## What you need to do
A - In the index settings passage, which option must be set to No before the email header filter can be set to No?
B - Summarize the index settings passage in two sentences.
C - Write a continuation of the index settings passage, starting right after its final sentence.

## Reading passage
■ ■ ■ ■
Enable email header filter—removes common header fields, such as To, From, and Date, and reply-indicator lines. It does not remove content from the Subject line or the attachment header. This helps the index focus on authored content instead of making unhelpful correlations among standard words such as To or From.
- By default, this is set to Yes. We recommend keeping this filter set to Yes on all indexes.
- To set this option to No, you must set Remove English email signatures and footers to No.
  Relativity recognizes words as being part of the email header only when they are at the beginning of a new line and followed by a colon. The email filter also filters out subsequent lines, but only if the new line begins with white space. For example, if the email contains a BCC section that is multiple lines, each subsequent line would have to begin with a space, otherwise it is not filtered out.
Stop words—determines the words you want the conceptual index to suppress. You can add or remove stop/noise words from the list. Separate each word with a hard return. If you modify this list after the index builds, you will need to re-build the index.
■ ■ ■ ■
## Stored data
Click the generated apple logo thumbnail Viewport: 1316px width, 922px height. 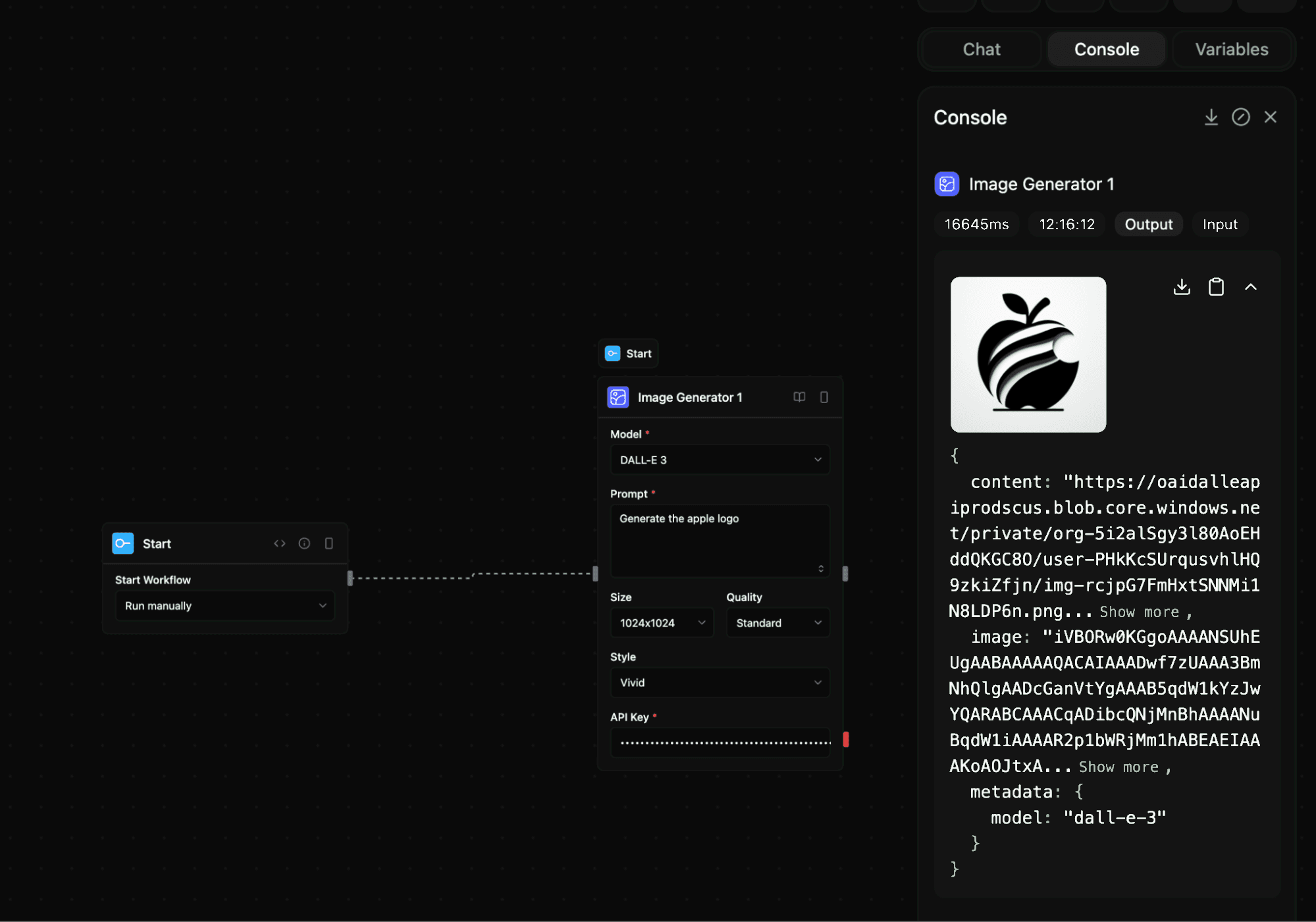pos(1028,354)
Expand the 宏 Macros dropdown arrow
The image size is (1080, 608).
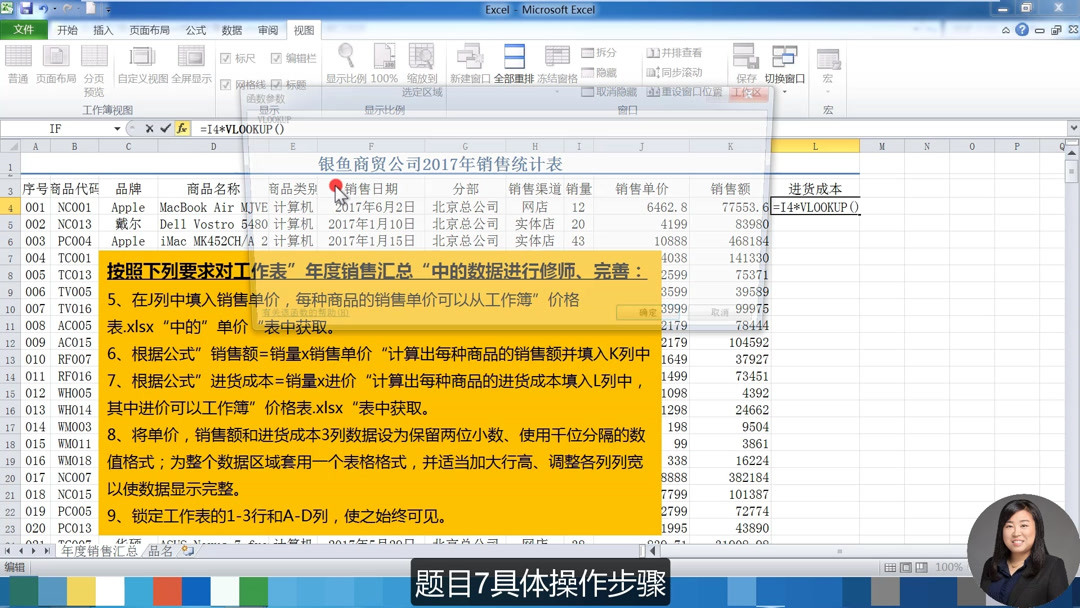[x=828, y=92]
■ ■ ■ ■
## Replies
A - Remove English email signatures and footers must be set to No.

B - The email header filter removes standard header fields such as To, From, and Date, along with reply-indicator lines, so the index can focus on authored content; it is set to Yes by default and is recommended for all indexes. Stop words are the words the conceptual index suppresses, and changing that list after the index builds requires rebuilding the index.

C -
Stop/noise words are common terms that are filtered from the Analytics index in order to improve quality. By default, this field contains only English words. If you are indexing documents in another language, you can customize the list to include words in the language you want. For multiple languages, we recommend creating multiple indexes in the workspace template for each commonly indexed language. These indexes are copied over to any new workspace that uses that template.
To create a stop/noise word list in another language, there are several options:
- Translating the English stop/noise words list to the desired language manually.
- Ranks NL (http://www.ranks.nl/stopwords) - 40 languages are available.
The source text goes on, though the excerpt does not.